> [EXERCISE BRIEF]:
Starting at the beginning of the listing below and ending at the line that contains "The width and height of the screenshot is (870, 489).", render each line as a row in a Markdown table with the columns Row (a running number) and Text (the line). Skip blank lines and leave out the pictures.

┌─ SUPPLIED INFORMATION

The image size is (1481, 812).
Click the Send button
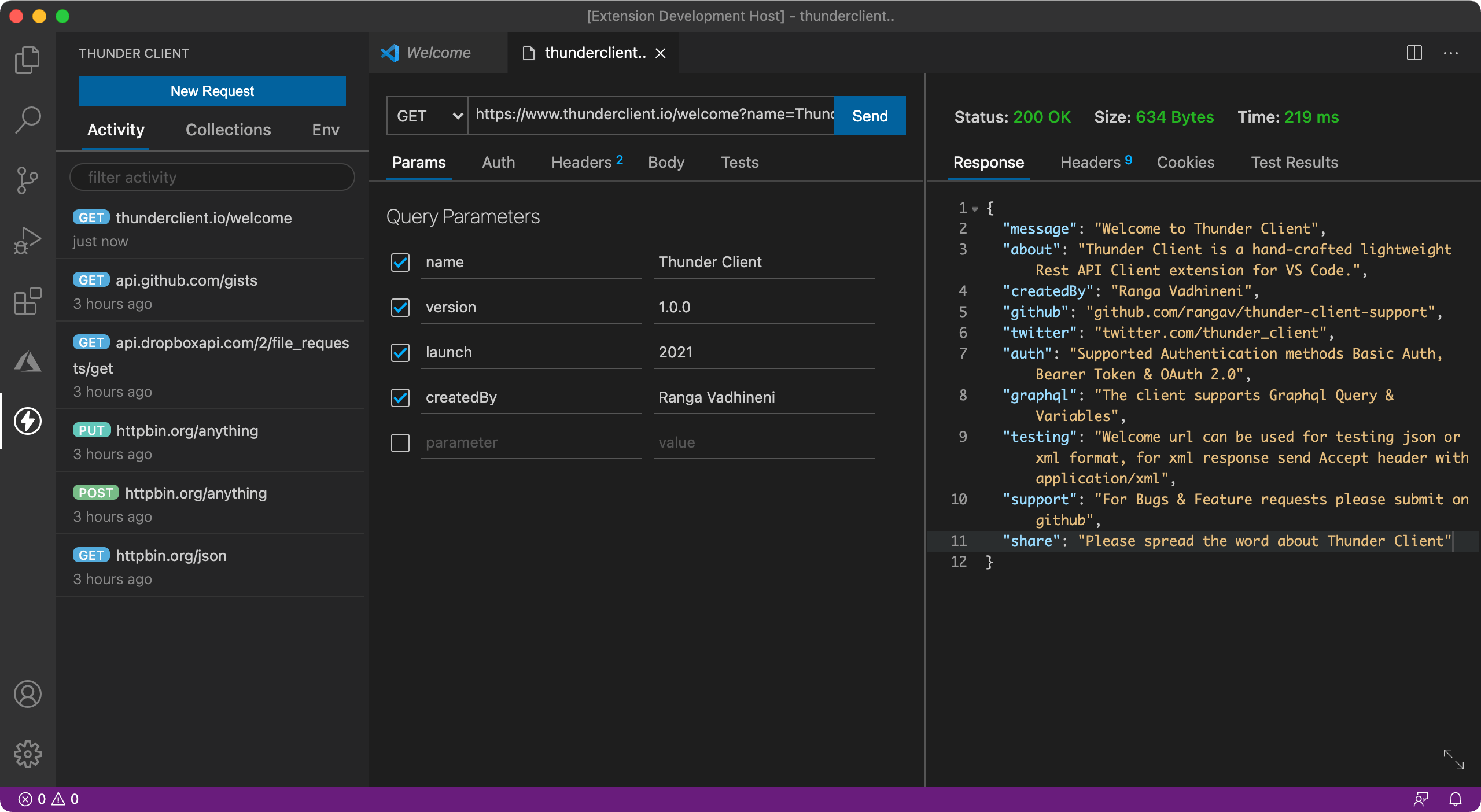pos(870,116)
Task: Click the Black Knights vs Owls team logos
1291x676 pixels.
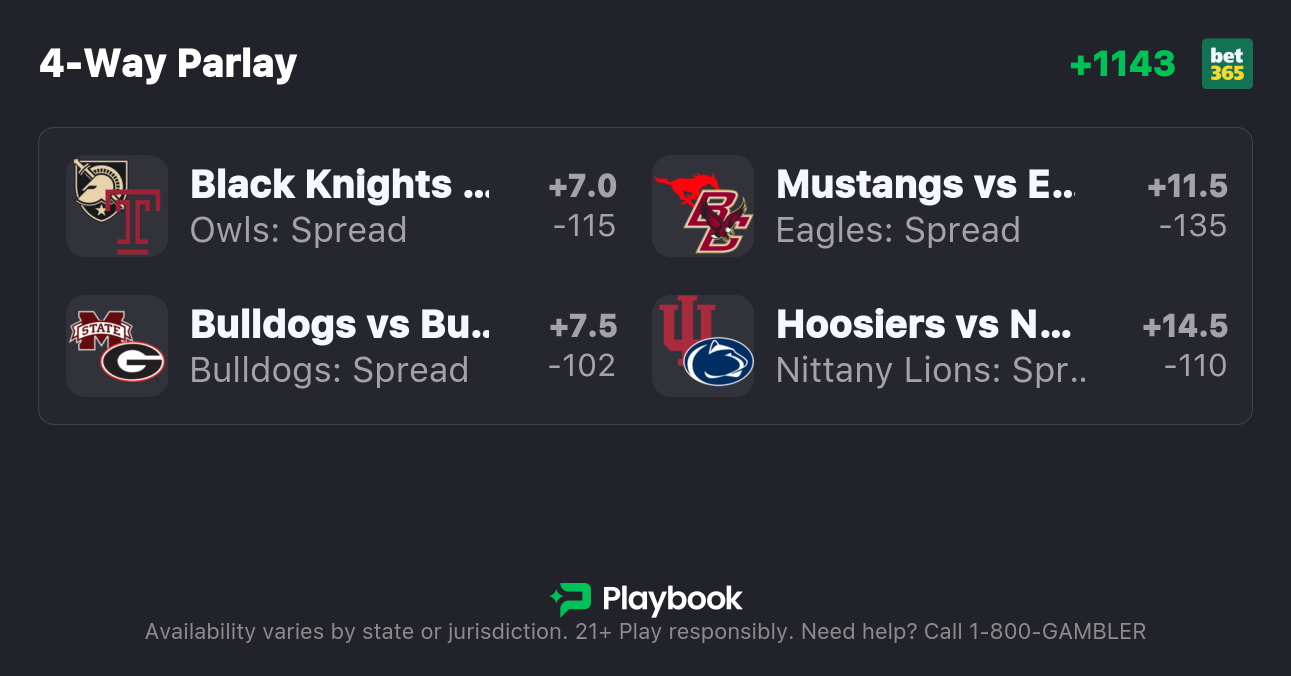Action: click(116, 206)
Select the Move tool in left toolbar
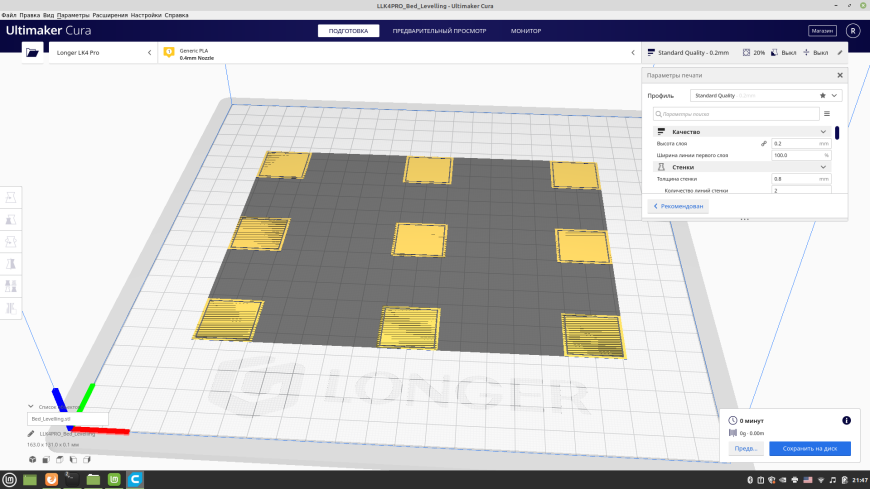The width and height of the screenshot is (870, 489). (11, 198)
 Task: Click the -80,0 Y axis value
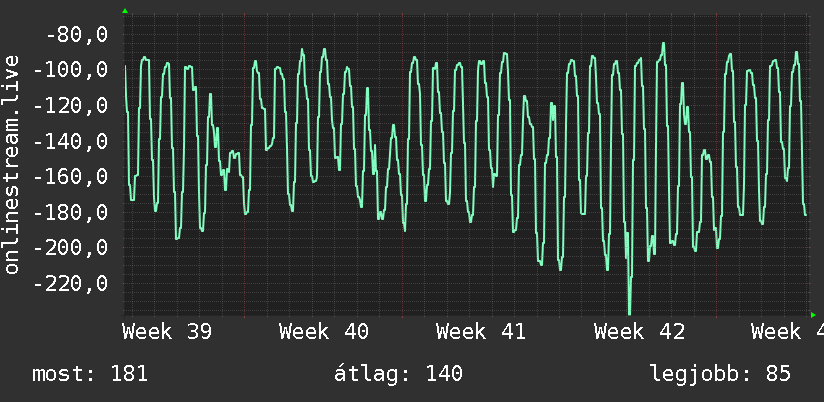coord(77,35)
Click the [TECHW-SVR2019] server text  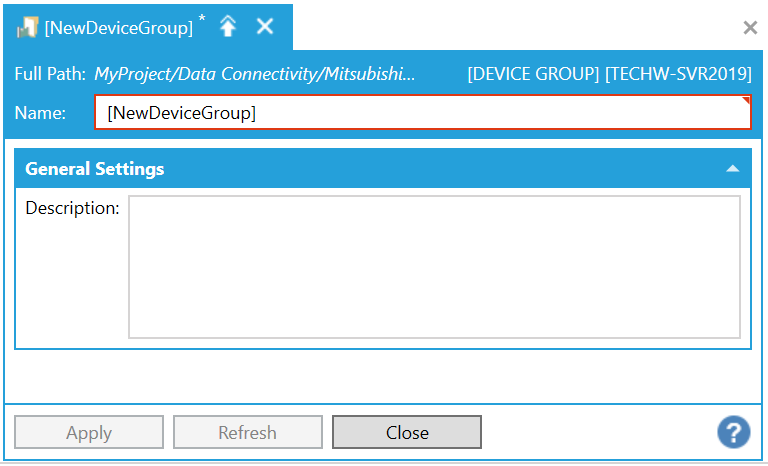678,74
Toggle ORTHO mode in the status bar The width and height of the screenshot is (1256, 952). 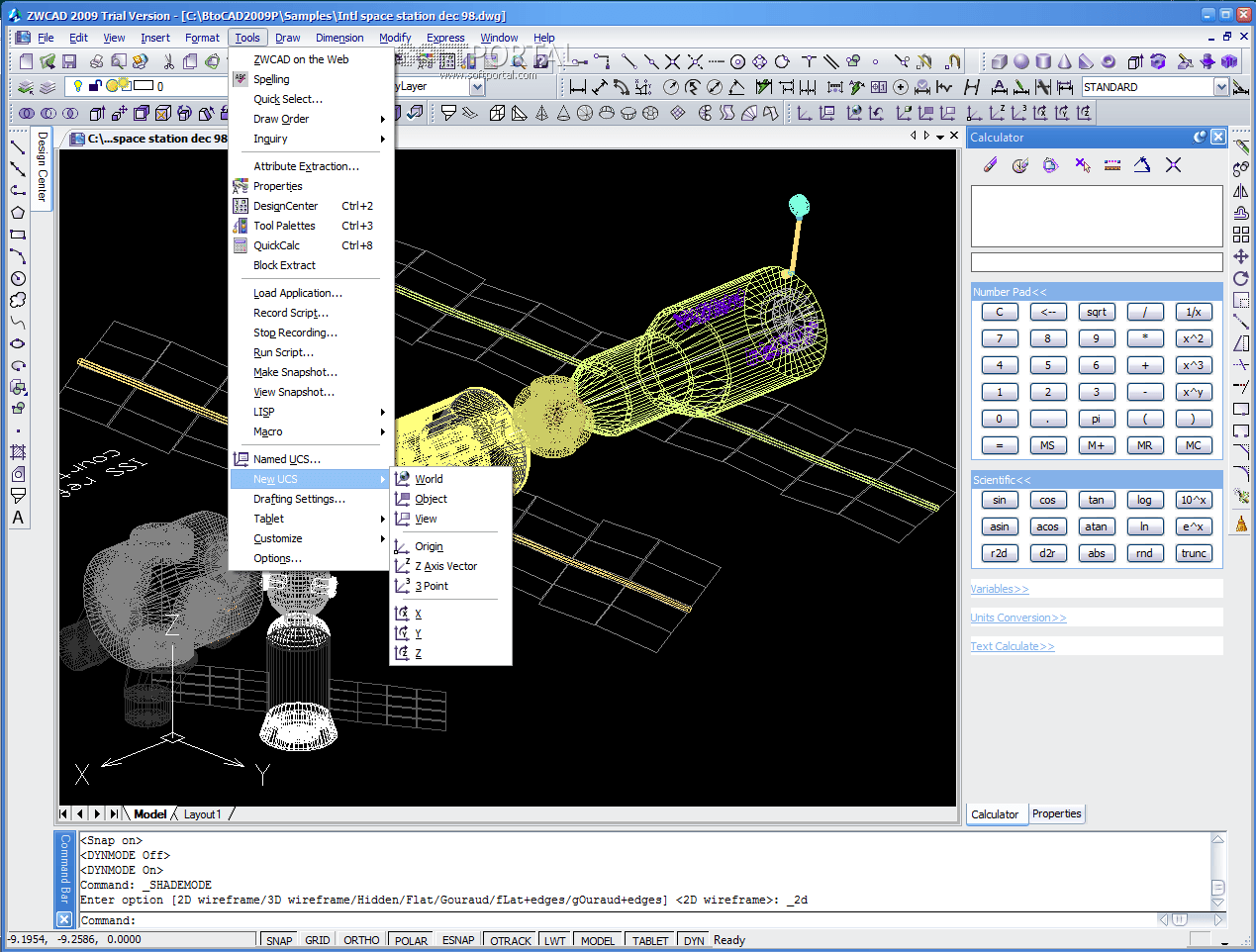[x=361, y=940]
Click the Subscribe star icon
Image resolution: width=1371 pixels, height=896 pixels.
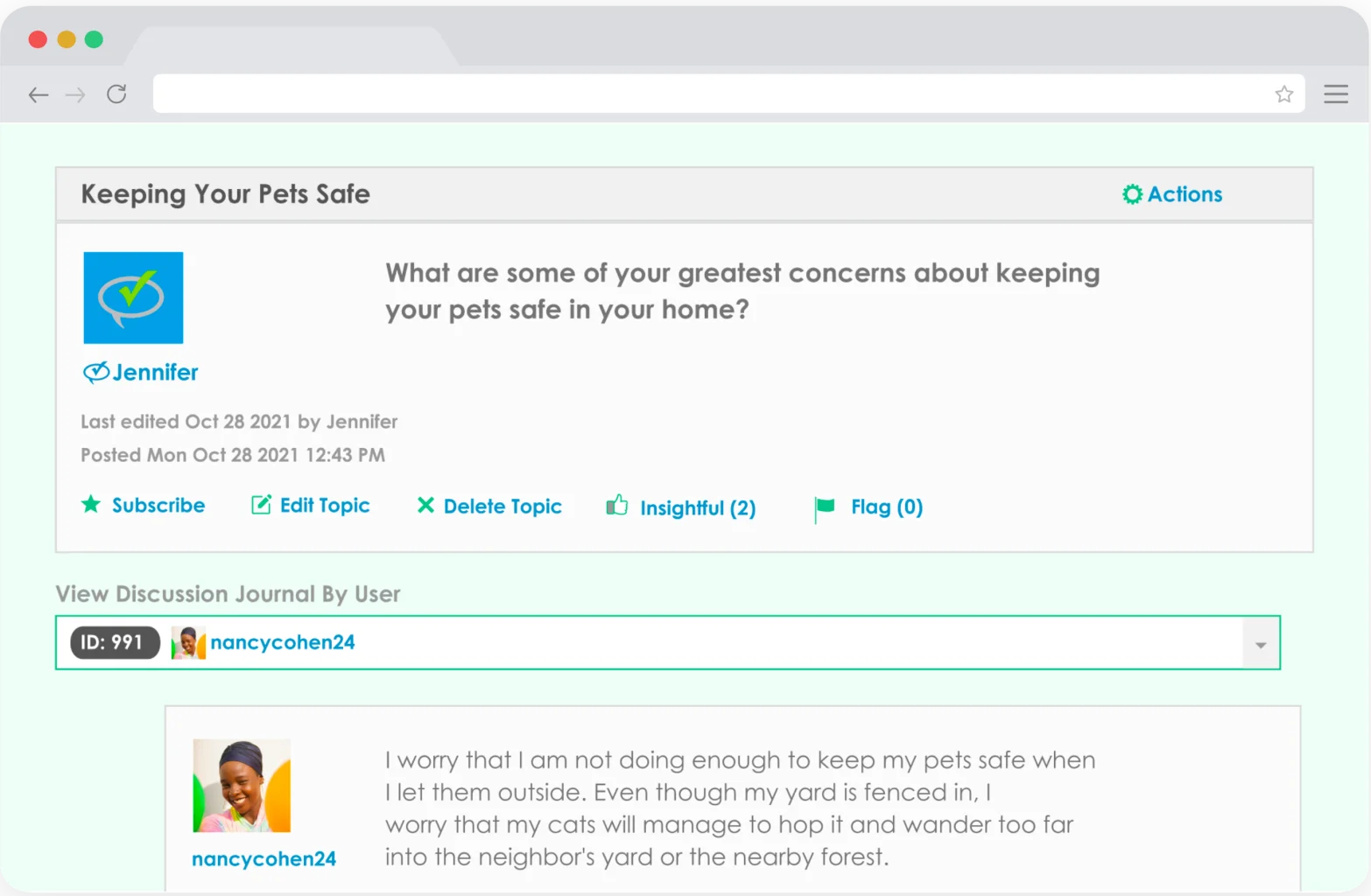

└─

> [RIGHT ANSWER]:
| Row | Text |
|---|---|
| 1 | The image size is (1481, 812). |
| 2 | Click the Send button |
| 3 | pos(870,116) |
| 4 | Task: Click the Black Knights vs Owls team logos |
| 5 | 1291x676 pixels. |
| 6 | Action: click(116, 206) |
| 7 | Select the Move tool in left toolbar |
| 8 | The width and height of the screenshot is (870, 489). (11, 198) |